MATERIAL ERKUNDEN:
• 1. Übertragen Sie aus dem Text über Corona-Tests am Arbeitsplatz den folgenden Satz ins Englische: „Das betriebliche Hygienekonzept der Oper ging über die gesetzlichen Vorgaben hinaus.“
• 2. Prüfen Sie anhand des Textes über Corona-Tests am Arbeitsplatz, ob die folgenden Aussagen zutreffen. Antworten Sie jeweils mit Ja oder Nein und zitieren Sie die entscheidenden Worte des Textes.
(a) Die Oper stellte ihren Beschäftigten kostenlose Testmöglichkeiten zur Verfügung.
(b) Die Berufung beim Landesarbeitsgericht München hatte Erfolg.
(c) Die Oper erkannte ausschließlich Tests an, die sie selbst durchgeführt hatte.

ÜBUNGSTEXT:
==============================
Arbeitgeber können Arbeitnehmer einseitig zu Corona-Tests verpflichten
Die Corona-Pandemie greift seit ihrem Aufkommen tief in die persönlichen und öffentlichen Lebensverhältnisse ein und hat in diesem Zusammenhang zwangsläufig zahlreiche neue rechtliche Fragen aufgeworfen. Im vorliegenden Fall hatte nunmehr das Bundesarbeitsgericht unter anderem darüber zu befinden, ob ein Arbeitgeber auch ohne eine bestehende, ausdrückliche gesetzliche Regelung einseitig Corona-Tests für seine Arbeitnehmer anordnen dürfe.
Zur Ausgangslage
Geklagt hatte eine Flötistin, die nach der Weigerung, sich testen zu lassen, von der Bayerischen Staatsoper unter Verwehrung weiteren Zutritts zu Proben und der Aufführung von Konzerten ohne Bezahlung freigestellt worden war.
Das betriebliche Hygienekonzept der Oper ging über die gesetzlichen Vorgaben hinaus. Nach einem anfänglichen PCR-Test wurden in der Folge alle ein bis drei Wochen anlasslose Wiederholungstests verlangt. Als Arbeitgeber bot die Oper hierfür kostenlose Testmöglichkeiten an, zeitnahe Befunde anderer Testanbieter nach freier Wahl der Arbeitnehmer wurden als Ersatz anerkannt.
Die Klägerin hielt die Verpflichtung zu diesen Tests für einen unverhältnismäßigen Eingriff in die körperliche Unversehrtheit. Die PCR-Testmethode sei zu ungenau, und durch die unangenehmen, teils mit Übelkeit und Schmerzen verbundenen Abstriche im Nasen-Rachen-Raum bestünden für Flötisten besonders relevante Verletzungsrisiken. Im Übrigen seien Massentests ohne gegebenen Anlass rechtlich nicht zulässig, und für die dienstliche Anordnung durch die Beklagte fehle es an der gesetzlichen Grundlage.
Verlangt wurde geldliche Nachzahlung, hilfsweise eine Vergütung des häuslichen Übens während der Zeit des Ausschlusses, sowie eine Befreiung von weiteren Corona-Tests.
Das Arbeitsgericht München wies die Klage ab (Aktenzeichen 19 Ca 11406/20, Urteil vom 24.03.2021). Die daraufhin eingelegte Berufung beim Landesarbeitsgericht München blieb ohne Erfolg (Aktenzeichen 9 Sa 332/21, Urteil vom 26.10.2021).
==============================
AUSZÜGE DER DATEN:
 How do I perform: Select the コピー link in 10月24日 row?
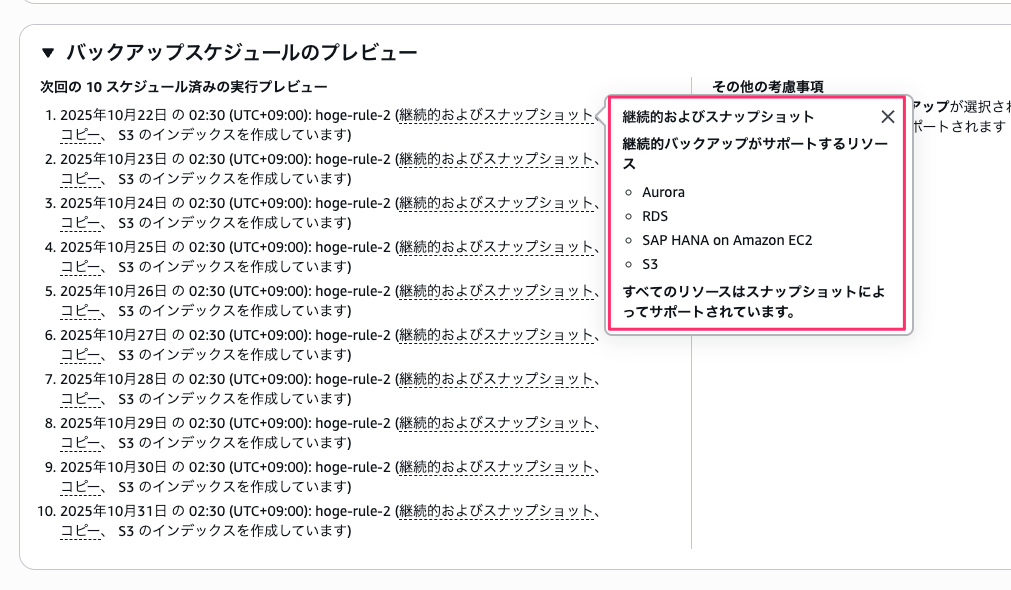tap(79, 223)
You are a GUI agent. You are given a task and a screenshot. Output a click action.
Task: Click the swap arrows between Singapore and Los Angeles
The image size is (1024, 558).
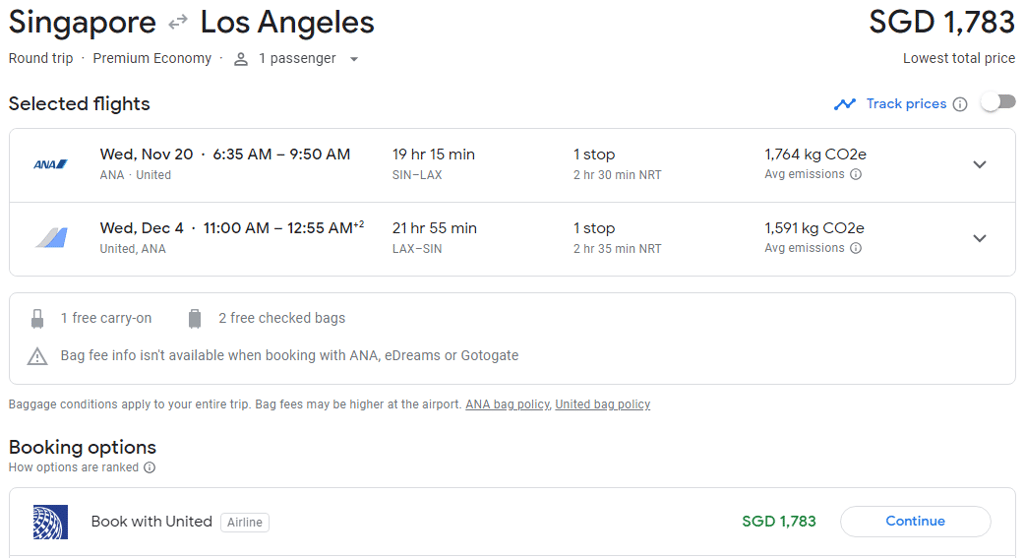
==============================
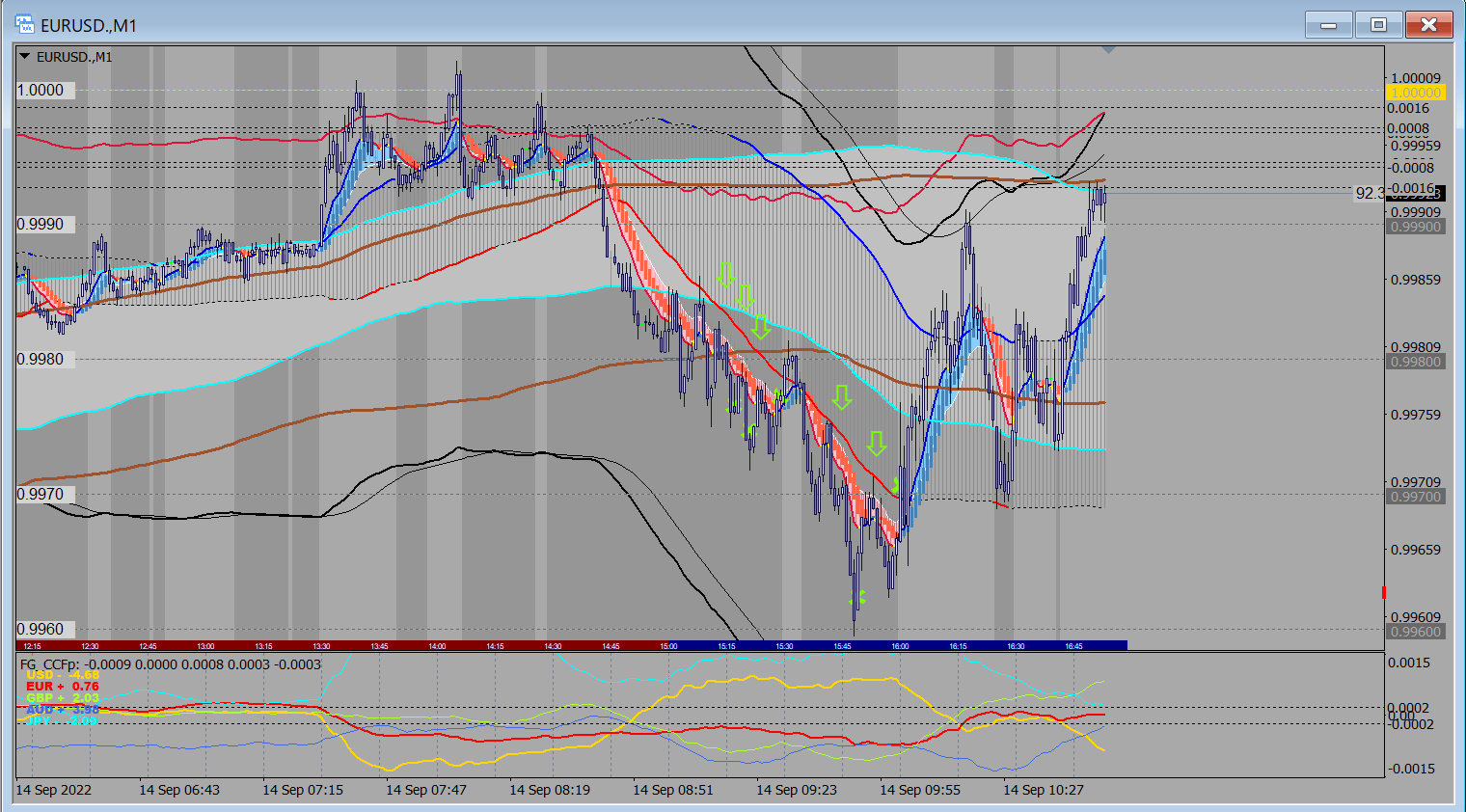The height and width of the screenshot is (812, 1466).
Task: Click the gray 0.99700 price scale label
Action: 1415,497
==============================
LÖSUNGEN DER AUFGABEN:
• 1. The opera's in-house hygiene concept went beyond the statutory requirements.

• 2.
(a) Ja: „Als Arbeitgeber bot die Oper hierfür kostenlose Testmöglichkeiten an“
(b) Nein: „Die daraufhin eingelegte Berufung beim Landesarbeitsgericht München blieb ohne Erfolg“
(c) Nein: „zeitnahe Befunde anderer Testanbieter nach freier Wahl der Arbeitnehmer wurden als Ersatz anerkannt“